"Bancarotta e falso in bilancio", assolto Piero Niceta

“Bancarotta e falso in bilancio”, assolto Piero Niceta

Si chiude un altro processo che riguardava il gruppo palermitano

PALERMO – “Il fatto non sussiste” sia per l’accusa di falso in bilancio, sia per quella di bancarotta. Il Tribunale di Palermo, presieduto da Bruno Fasciana, ha assolto con formula piena Piero Niceta. La Procura aveva chiesto la condanna a 4 anni e mezzo.

Niceta era finito sotto accusa per la gestione dell’impresa “Coni Distribuzione”, capofila del gruppo di società impegnate nel settore dell’abbigliamento, dichiarata fallita quando l’imputato era solo formalmente amministratore. Gli era già subentrato, infatti, l’amministratore giudiziario Aulo Gigante.

La società era finita sotto sequestro per decisione del Tribunale per le Misure di prevenzione, allora presieduto da Silvana Saguto, il magistrato condannato in primo grado e radiato dalla magistratura. Il procedimento si è poi concluso con la restituzione dei beni, fra cui la “Coni Distribuzione”, alla famiglia Niceta.

L’accusa sosteneva che nel 2010, 2011 e 2012 Niceta avesse falsificato il bilancio, pompando il reale valore dei crediti vantati nei confronti di altre tre società del gruppo Niceta (Nico, Gsc, Socom e Nibor) in modo da bilanciare le perdite.

L’avvocato Salvino Pantuso

Per quanto riguarda il bilancio del 2010, il legale della difesa, l’avvocato Salvino Pantuso, ha spiegato che fosse stato chiuso in pareggio, per il 2011 che ci fosse un disavanzo di appena cinquemila euro e per il 2012 che non potesse essere contestata alcuna anomalia visto che non era mai stato presentato.

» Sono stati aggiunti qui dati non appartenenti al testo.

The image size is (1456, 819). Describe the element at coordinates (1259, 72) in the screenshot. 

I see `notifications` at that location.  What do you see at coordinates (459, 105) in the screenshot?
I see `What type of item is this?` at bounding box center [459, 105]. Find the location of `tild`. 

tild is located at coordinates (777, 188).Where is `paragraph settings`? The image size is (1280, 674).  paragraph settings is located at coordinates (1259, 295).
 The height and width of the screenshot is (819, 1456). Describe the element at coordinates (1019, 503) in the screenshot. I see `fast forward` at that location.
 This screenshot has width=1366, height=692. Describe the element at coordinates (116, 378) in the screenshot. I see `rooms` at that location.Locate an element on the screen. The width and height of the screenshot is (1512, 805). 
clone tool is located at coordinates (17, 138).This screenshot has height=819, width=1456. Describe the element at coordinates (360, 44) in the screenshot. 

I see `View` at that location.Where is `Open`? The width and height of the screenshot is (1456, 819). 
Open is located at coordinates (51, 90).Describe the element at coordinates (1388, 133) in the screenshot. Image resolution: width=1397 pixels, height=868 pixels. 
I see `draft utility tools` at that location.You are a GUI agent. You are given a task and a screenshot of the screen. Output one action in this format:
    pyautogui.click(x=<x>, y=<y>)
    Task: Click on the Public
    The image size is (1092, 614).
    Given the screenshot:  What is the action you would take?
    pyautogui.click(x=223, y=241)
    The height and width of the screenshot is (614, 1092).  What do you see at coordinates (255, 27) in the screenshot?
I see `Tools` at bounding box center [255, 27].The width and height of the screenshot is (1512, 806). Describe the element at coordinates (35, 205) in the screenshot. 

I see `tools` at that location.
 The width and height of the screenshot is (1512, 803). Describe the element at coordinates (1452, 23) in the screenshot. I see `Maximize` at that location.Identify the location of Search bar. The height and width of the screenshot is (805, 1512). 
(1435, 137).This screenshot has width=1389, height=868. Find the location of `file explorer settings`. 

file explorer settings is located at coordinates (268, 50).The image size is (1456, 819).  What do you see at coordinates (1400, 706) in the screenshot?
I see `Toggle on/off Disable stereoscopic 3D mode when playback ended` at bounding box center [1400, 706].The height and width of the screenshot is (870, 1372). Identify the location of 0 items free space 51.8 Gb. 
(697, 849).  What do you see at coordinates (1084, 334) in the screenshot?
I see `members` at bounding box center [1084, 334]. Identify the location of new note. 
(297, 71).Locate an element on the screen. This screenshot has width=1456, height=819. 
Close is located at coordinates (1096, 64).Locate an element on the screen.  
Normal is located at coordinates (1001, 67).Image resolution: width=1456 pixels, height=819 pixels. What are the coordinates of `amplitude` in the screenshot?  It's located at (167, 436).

Nel novembre 2012 Niceta, infatti, aveva presentato una richiesta di concordato preventivo. Nel 2013 gli è subentrato l’amministratore giudiziario e nel 2012 arrivò il fallimento.

Per fare emergere la correttezza dei bilanci la difesa si è rifatta alla consulenza con la quale nel 2014 il Tribunale fallimentare aveva dato il via libera al concordato preventivo per tentare di salvare l’azienda dalla crisi che si era manifestata nel 2012.

Nella relazione non vi era alcun elemento che facesse emergere la sopravvalutazione fraudolenta dei crediti con l’intento di nascondere il passivo con artifizi contabili.